Return the announcement about Floyd A. Wells below word for word, in full.

> **Selected text**
↓↓↓
The Defense POW/MIA Accounting Agency (DPAA) announced today that Navy Radioman 2nd Class Floyd A. Wells, 24, of Cavalier, North Dakota, killed during World War II, was accounted for June 17, 2019.
(This identification was initially published July 8, 2019.)
On Dec. 7, 1941, Wells was assigned to the battleship USS Arizona, which was moored at Ford Island, Pearl Harbor, when the ship was attacked by Japanese aircraft. The USS Arizona sustained multiple torpedo hits, which caused a cataclysmic explosion, and ignited a fire that burned for two days. The attack on the ship resulted in the deaths of 1,177 crewmen. The majority of these remains were never recovered from the wreckage and are entombed in the USS Arizona Memorial.
For several years following the attack, Navy personnel recovered the remains of the deceased from other ships that were hit by the attack, including the USS Oklahoma, on which 429 crewmen perished. Unable to be identified, most of these remains were interred as Unknowns at the National Memorial Cemetery of the Pacific (NMCP), known as the Punchbowl, in Honolulu. After Deputy Secretary of Defense Robert O. Work approved the disinterment, between June and November 2015, DPAA personnel exhumed the USS Oklahoma Unknown remains from the Punchbowl for analysis.
↑↑↑
> **Saved entries**
↓↓↓
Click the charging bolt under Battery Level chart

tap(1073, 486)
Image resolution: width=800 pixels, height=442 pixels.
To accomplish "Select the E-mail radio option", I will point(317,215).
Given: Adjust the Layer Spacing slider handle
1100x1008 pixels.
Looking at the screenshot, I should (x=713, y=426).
↑↑↑
↓↓↓
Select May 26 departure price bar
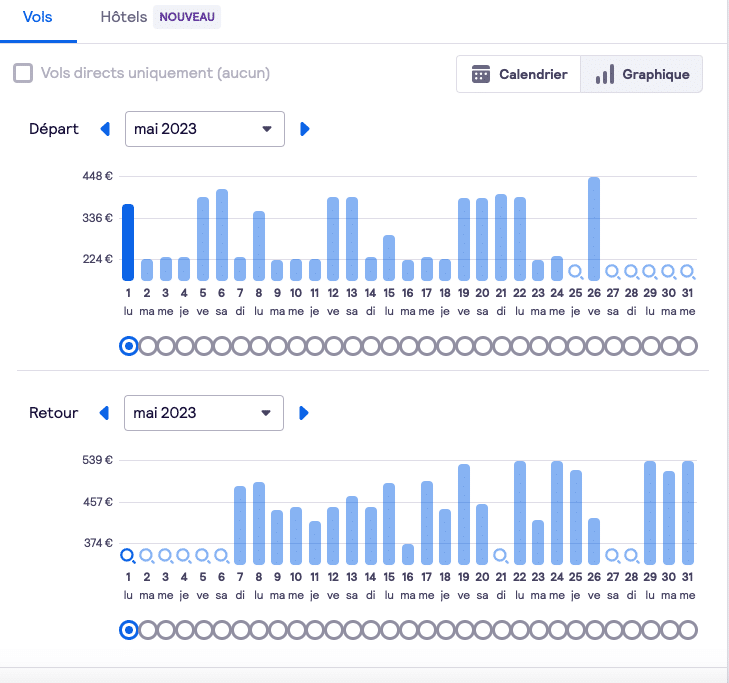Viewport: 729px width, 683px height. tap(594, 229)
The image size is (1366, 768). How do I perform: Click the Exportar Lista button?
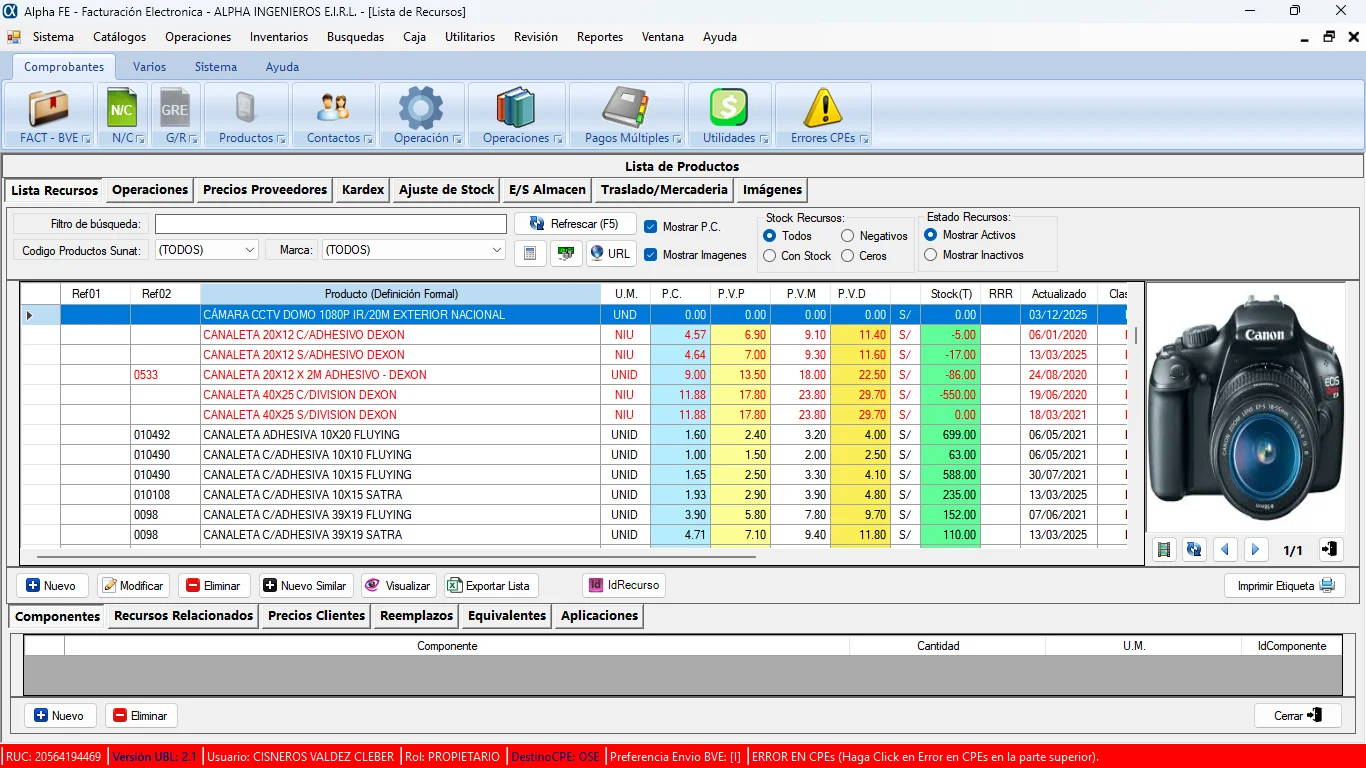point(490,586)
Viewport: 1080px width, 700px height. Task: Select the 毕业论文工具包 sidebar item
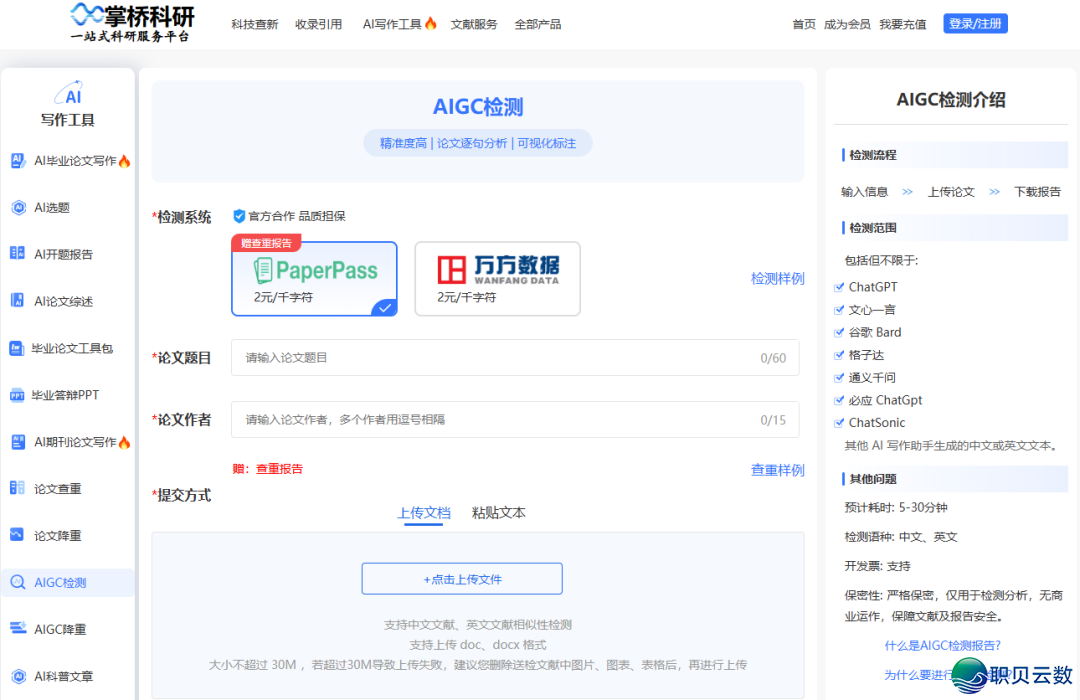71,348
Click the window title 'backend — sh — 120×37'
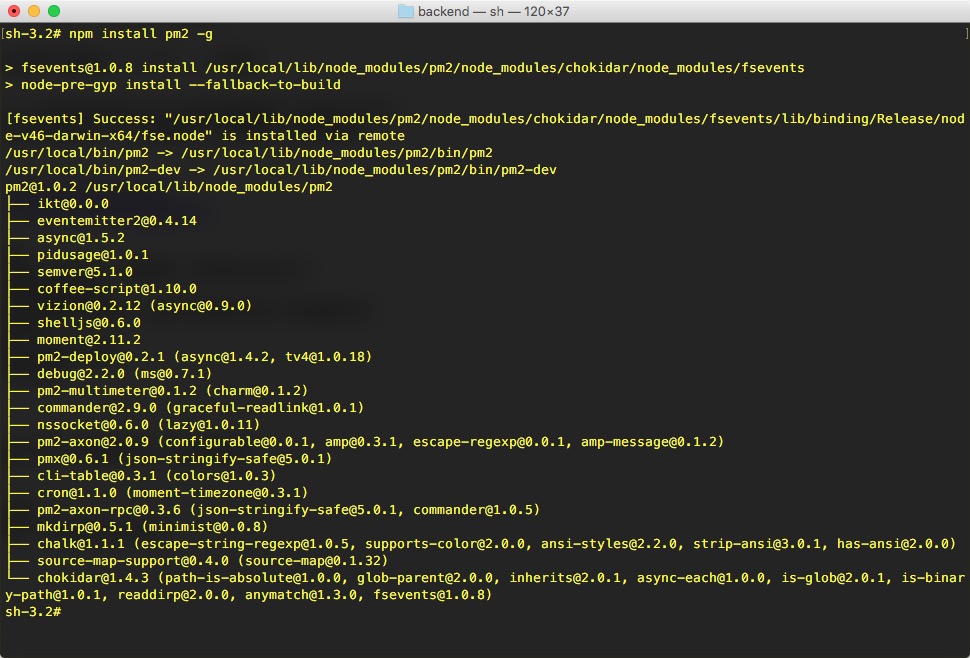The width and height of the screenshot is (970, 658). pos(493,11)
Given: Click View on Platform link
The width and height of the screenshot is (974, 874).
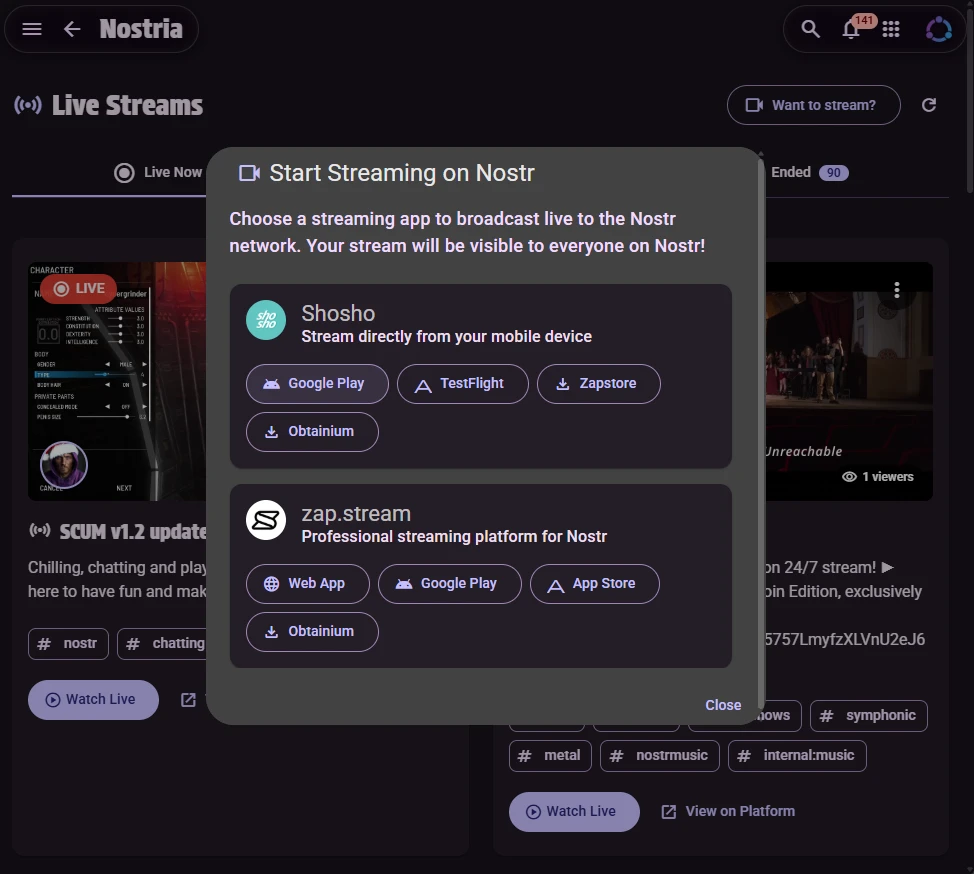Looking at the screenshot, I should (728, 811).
↑↑↑
↓↓↓
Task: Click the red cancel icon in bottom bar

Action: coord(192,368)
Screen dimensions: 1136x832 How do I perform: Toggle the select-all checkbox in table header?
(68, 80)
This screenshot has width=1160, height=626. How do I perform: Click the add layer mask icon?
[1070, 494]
↑↑↑
> **Output for this task**
The Defense POW/MIA Accounting Agency (DPAA) announced today that Navy Radioman 2nd Class Floyd A. Wells, 24, of Cavalier, North Dakota, killed during World War II, was accounted for June 17, 2019.
(This identification was initially published July 8, 2019.)
On Dec. 7, 1941, Wells was assigned to the battleship USS Arizona, which was moored at Ford Island, Pearl Harbor, when the ship was attacked by Japanese aircraft. The USS Arizona sustained multiple torpedo hits, which caused a cataclysmic explosion, and ignited a fire that burned for two days. The attack on the ship resulted in the deaths of 1,177 crewmen. The majority of these remains were never recovered from the wreckage and are entombed in the USS Arizona Memorial.
For several years following the attack, Navy personnel recovered the remains of the deceased from other ships that were hit by the attack, including the USS Oklahoma, on which 429 crewmen perished. Unable to be identified, most of these remains were interred as Unknowns at the National Memorial Cemetery of the Pacific (NMCP), known as the Punchbowl, in Honolulu. After Deputy Secretary of Defense Robert O. Work approved the disinterment, between June and November 2015, DPAA personnel exhumed the USS Oklahoma Unknown remains from the Punchbowl for analysis.